I was going to try the frame of brood today but it was spitting rain. Does it need to be open brood to hold them or will capped brood work just as well?


----------



## Scott Gough (Dec 10, 2015)

gww said:


> Scott
> I only got bees yesterday and the day before by swarm trap. I transferred one to a differrent box. I had read that michael bush said to put some lemon grass oil in the hive body. I put two drops inside on the bottom board and my swarm has not left yet with yet being the key word. I have zero experiance but hope my post helps in some way.
> Good luck
> gww



Thanks gww,

The first swarm I caught last week was about 20' up in the tree. So after that I hung a beeswax/LGO swarm lure in the same tree on a branch at about eye level. All the following swarms have landed on that lure. When I tried to put the swarms in the hive I have moved the beeswax/LGO lure to the hive with the bees. So I think your suggestion is correct but it has not helped to hold the bees in the hive. 

I also have a swarm trap set out in my bee yard and one about a 1/4 mile away with the same lure in them.


----------



## jbraun (Nov 13, 2013)

In the past few years I've caught 5 swarms. Three of them I got open brood frames on and they stayed. The other 2 I hadn't gotten the brood frames into before they took off. Lures may attract them but brood will hold them.


----------



## Scott Gough (Dec 10, 2015)

Well they all spent the night congregated below the hive on the small bucket and hanging below the bucket on the top pallet shown in the picture. 

So do I try to hive them again or just let them decide where they want to go? Is there always a queen with a swarm like this or can they be queenless at this point and just hopeless even if I put them in a hive without open brood?


----------



## FlowerPlanter (Aug 3, 2011)

Open brood locks them in I have had 100% stay when I use an open frame of brood even drone brood works. And not so many without it.

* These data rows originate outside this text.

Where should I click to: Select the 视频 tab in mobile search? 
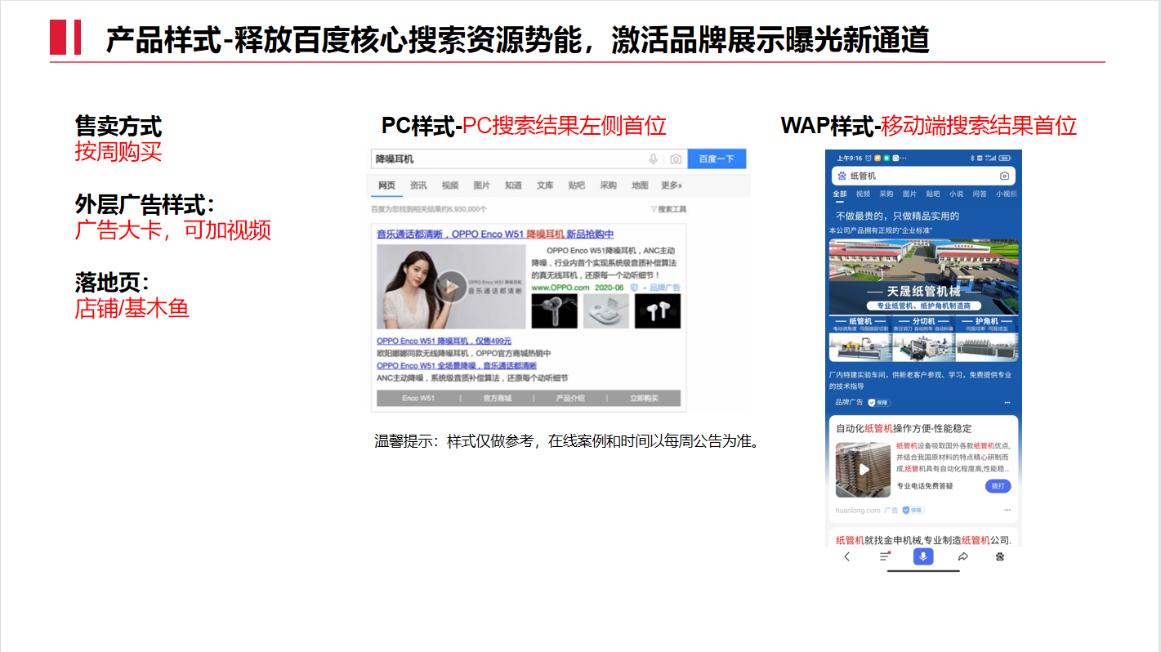[x=863, y=194]

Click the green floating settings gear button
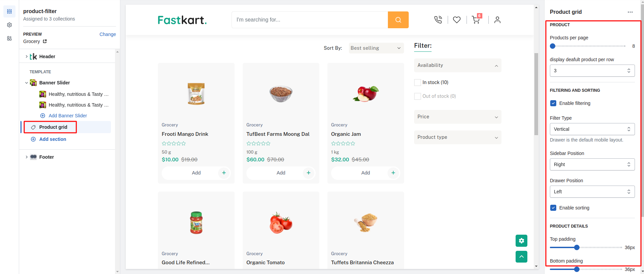pos(521,241)
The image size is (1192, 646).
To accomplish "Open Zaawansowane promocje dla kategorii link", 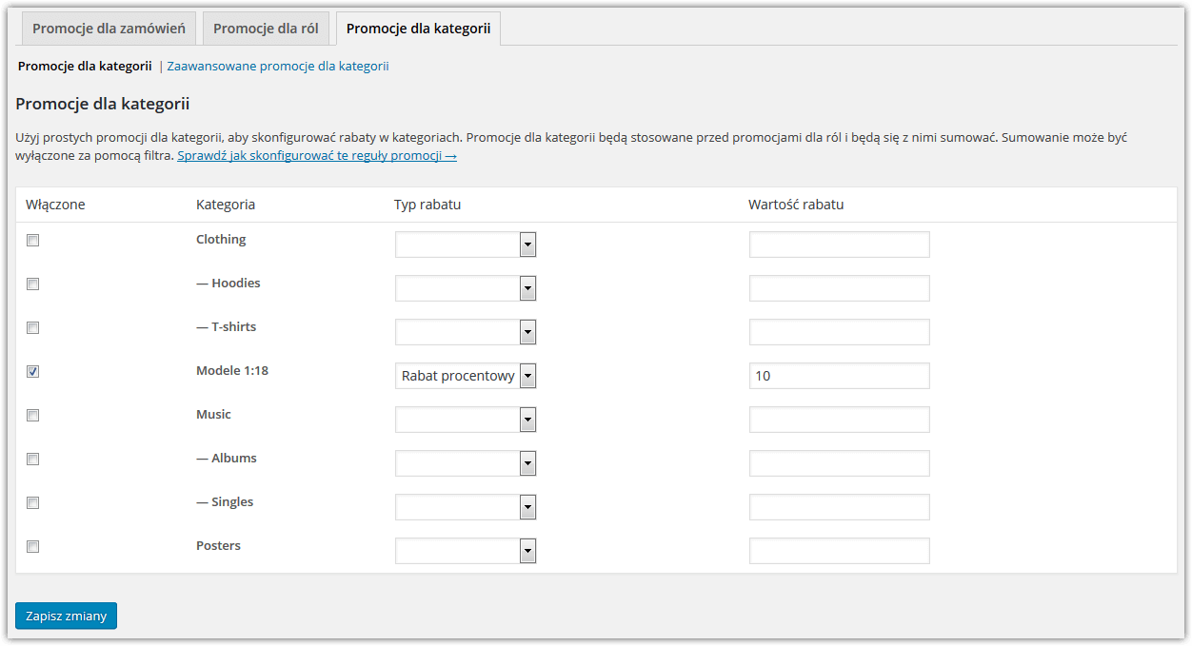I will [x=277, y=67].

A hive will not swarm without a queen, and when they realize their queen or virgin is not with them they will return to the original hive.


----------



## Scott Gough (Dec 10, 2015)

FlowerPlanter said:


> Open brood locks them in I have had 100% stay when I use an open frame of brood even drone brood works. And not so many without it.
> 
> A hive will not swarm without a queen, and when they realize their queen or virgin is not with them they will return to the original hive.


Thanks FlowerPlanter,

I may give that a try if they are still there at lunch.


----------



## Scott Gough (Dec 10, 2015)

Well they were still out there at lunch yesterday. So I robbed a frame with brood and open brood from another hive and put that frame into the swarm's hive and the swarm stayed when I put them in this time. So it worked like a charm. Thanks for all the guidance.


----------